Power and Politics of Introduction In an organization, there is a strong relationship between politics and power. Usually, the political forces determine the decisions, which the organization’s management makes. Also, the powers that a person has in an organization indicate his/her ability to influence the actions that the organization takes. Therefore, the essay answers the following questions in relation to power and politics in an organization. Forms of Interpersonal Power An organization cannot miss the interpersonal powers, which are used in shaping its resolutions and activities. Notably, such powers take different forms including coercive, legitimate, expert and referent (McCuddy, Louis & Morga, 2009).
Firstly, coercive powers are those used in forcefully enforcing a particular behavior or action. Secondly, the legitimate power is the one acquired through systematic elections and appointments. Thirdly, expert powers are those acquired through one’s ability to perform a given task beyond the scope of fellow workers. For example, the talents that John Lasseter had in animation gave him the expert power in the organization. Finally, the referent power is the one acquired through referrals or, inheritance.
Two Faces of Power Literally, the two faces of power are positive and negative (McCuddy, Louis & Morga, 2009). In essence, the positive power is the ethical use of authority over the subjects and the expertise in doing particular work. The positive power appears in the works of Lasseter, who uses his talents in doing his work perfectly (McCuddy, Louis & Morga, 2009). Furthermore, he manifested the positive power by not speaking negatively about the organization after being dishonored and thrown out of the organization. On the other hand, the negative power is that used in coercing or intimidating others.
In the case study, the head of Disney studio applied negative power, when he sacked Lasseter from duty (McCuddy, Louis & Morga, 2009). Firing of John Lasseter and Ethical Use of Power In the case study, firing John Lasseter was not an ethical use of power, because there was no reason to warrant his termination (McCuddy, Louis & Morga, 2009). In fact, the studio head only raised concern over the cost of producing the animation. Even if the cost was high, sacking of Lasseter did not offer a solution on the best way to produce the animations.
Moreover, the way he was sacked was not ethical, because a phone call was not a proper way to terminate an expert as was the case. The ethical way that the head would have used was to drop the idea, once he detected that the cost would be too high for the organization. When he walked out and perhaps instructed Lasseter’s superior to call and inform him of the sacking, he demonstrated high handedness and the use of coercion in exercising authority (McCuddy, Louis & Morga, 2009).
Firing of John Lasseter and Political Behavior Critically examining the circumstances under which Lasseter was terminated, one can argue that his firing indicated the existence of political behavior in the Disney organization. Possibly, the head of the studio had realized the potential of the employee, who threatened his power (McCuddy, Louis & Morga, 2009). Indeed, it is a political behavior that one would eliminate the person, who threatens his/her position.
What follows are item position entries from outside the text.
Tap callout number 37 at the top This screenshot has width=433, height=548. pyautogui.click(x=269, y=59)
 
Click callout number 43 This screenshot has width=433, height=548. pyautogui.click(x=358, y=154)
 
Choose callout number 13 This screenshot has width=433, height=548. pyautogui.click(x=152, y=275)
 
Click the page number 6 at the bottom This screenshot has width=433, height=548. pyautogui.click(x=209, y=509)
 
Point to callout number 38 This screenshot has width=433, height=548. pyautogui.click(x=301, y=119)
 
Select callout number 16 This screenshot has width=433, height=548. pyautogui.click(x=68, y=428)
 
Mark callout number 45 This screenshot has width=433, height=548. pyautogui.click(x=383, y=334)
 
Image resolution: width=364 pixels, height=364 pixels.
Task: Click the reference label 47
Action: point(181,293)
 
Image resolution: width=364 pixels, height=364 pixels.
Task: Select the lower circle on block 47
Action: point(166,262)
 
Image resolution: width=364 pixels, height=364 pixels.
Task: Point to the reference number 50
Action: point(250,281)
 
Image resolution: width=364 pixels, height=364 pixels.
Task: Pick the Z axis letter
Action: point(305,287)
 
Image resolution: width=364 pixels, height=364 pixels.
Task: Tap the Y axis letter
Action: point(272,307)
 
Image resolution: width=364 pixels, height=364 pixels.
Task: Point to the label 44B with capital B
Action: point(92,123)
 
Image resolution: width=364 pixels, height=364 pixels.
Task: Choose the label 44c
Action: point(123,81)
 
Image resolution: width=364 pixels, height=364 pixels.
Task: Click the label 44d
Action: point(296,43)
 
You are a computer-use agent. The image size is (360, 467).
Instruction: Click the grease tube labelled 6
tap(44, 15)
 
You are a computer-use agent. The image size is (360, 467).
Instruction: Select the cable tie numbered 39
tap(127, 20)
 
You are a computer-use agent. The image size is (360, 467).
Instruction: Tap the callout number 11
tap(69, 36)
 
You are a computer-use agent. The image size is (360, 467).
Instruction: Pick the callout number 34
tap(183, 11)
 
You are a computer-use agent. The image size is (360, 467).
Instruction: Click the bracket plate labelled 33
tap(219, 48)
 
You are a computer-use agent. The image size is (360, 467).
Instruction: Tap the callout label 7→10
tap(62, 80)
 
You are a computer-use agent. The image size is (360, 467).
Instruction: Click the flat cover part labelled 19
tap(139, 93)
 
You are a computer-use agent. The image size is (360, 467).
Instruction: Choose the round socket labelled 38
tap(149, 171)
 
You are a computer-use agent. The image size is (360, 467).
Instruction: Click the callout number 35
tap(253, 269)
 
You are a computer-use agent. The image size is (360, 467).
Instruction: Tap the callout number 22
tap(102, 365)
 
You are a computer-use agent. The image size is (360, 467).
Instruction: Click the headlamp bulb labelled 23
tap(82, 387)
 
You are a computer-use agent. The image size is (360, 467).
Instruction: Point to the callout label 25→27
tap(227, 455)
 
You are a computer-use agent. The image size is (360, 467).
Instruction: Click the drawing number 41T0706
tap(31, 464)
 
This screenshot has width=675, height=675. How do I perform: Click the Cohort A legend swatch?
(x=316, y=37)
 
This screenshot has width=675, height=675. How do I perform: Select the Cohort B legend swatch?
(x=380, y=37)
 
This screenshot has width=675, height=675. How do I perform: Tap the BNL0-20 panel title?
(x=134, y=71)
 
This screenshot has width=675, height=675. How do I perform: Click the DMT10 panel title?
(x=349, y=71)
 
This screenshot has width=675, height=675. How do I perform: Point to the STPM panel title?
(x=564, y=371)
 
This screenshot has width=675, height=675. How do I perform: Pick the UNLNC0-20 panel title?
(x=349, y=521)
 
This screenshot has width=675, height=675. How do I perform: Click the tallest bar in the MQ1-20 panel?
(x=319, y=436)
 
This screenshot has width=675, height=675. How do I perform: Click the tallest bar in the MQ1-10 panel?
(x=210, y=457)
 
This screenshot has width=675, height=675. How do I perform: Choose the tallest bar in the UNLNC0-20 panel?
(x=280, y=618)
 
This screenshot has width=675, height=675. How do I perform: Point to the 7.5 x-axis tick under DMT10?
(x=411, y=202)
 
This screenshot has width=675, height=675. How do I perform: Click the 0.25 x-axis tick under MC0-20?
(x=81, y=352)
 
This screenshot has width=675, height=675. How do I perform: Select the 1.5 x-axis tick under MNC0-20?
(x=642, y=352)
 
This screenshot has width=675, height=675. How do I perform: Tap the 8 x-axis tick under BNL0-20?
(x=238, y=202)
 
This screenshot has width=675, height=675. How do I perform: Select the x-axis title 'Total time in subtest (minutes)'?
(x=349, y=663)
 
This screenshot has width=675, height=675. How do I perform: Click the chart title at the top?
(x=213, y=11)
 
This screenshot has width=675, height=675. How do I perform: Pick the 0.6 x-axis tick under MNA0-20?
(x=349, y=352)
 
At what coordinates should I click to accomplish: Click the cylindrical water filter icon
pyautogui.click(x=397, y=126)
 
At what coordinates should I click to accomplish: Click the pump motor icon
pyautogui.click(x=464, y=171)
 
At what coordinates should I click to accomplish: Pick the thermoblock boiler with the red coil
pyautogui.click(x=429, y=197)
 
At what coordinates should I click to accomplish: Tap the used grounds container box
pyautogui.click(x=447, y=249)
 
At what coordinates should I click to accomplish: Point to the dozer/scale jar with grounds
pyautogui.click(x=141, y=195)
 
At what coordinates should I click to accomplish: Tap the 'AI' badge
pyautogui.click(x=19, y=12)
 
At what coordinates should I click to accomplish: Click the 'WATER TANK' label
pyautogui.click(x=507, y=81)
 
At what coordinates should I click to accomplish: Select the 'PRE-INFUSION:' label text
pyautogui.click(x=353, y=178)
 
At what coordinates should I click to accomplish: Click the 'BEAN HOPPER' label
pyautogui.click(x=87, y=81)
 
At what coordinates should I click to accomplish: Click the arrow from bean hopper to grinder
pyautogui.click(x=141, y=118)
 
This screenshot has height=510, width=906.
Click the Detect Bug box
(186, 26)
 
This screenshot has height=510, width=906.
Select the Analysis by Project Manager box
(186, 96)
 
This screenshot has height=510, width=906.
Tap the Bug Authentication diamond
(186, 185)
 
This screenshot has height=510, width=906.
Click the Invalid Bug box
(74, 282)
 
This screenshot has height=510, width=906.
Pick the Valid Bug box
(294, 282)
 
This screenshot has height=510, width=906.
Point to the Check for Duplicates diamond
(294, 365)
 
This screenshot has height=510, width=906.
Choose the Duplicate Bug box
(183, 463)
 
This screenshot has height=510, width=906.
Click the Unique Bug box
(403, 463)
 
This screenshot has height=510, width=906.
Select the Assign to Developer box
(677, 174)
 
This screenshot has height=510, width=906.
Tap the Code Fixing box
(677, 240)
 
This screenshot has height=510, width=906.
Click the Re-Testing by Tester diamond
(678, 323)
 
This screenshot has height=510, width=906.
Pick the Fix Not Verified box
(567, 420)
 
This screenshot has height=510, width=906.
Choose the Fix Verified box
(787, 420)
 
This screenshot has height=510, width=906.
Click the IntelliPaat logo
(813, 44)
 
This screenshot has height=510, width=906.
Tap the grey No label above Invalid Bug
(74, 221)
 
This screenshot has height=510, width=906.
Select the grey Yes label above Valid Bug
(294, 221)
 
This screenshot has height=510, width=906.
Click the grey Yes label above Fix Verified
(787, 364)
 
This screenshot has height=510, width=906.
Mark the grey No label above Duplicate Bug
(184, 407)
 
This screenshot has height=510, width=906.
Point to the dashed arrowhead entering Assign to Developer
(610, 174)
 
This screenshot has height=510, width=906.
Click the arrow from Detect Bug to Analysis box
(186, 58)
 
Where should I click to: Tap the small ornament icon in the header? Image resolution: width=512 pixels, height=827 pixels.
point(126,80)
Organizational Political Behavior In illustrating the impact of political behavior and its impact on the workers, it is significant to note that the most powerful people would determine the course of actions that the organization takes on a person.
For example a junior would lose his/her job for being a threat to the management. Conclusion In summary, power and politics determines a lot in terms of behavior in the organization. In addition, the negative and positive power could be implemented in a way that is detriments or benefits a person. Finally, ethics and use of power is an important aspect of management that many managers ignore.
Reference McCuddy, M. K., Louis S., & Morga, M. L. (2009). Power and Politics in the fall and Rise of John Lasseter: The Case Study. Retrieved from www. docstoc. com/docs/68118699/Power-and-Politics.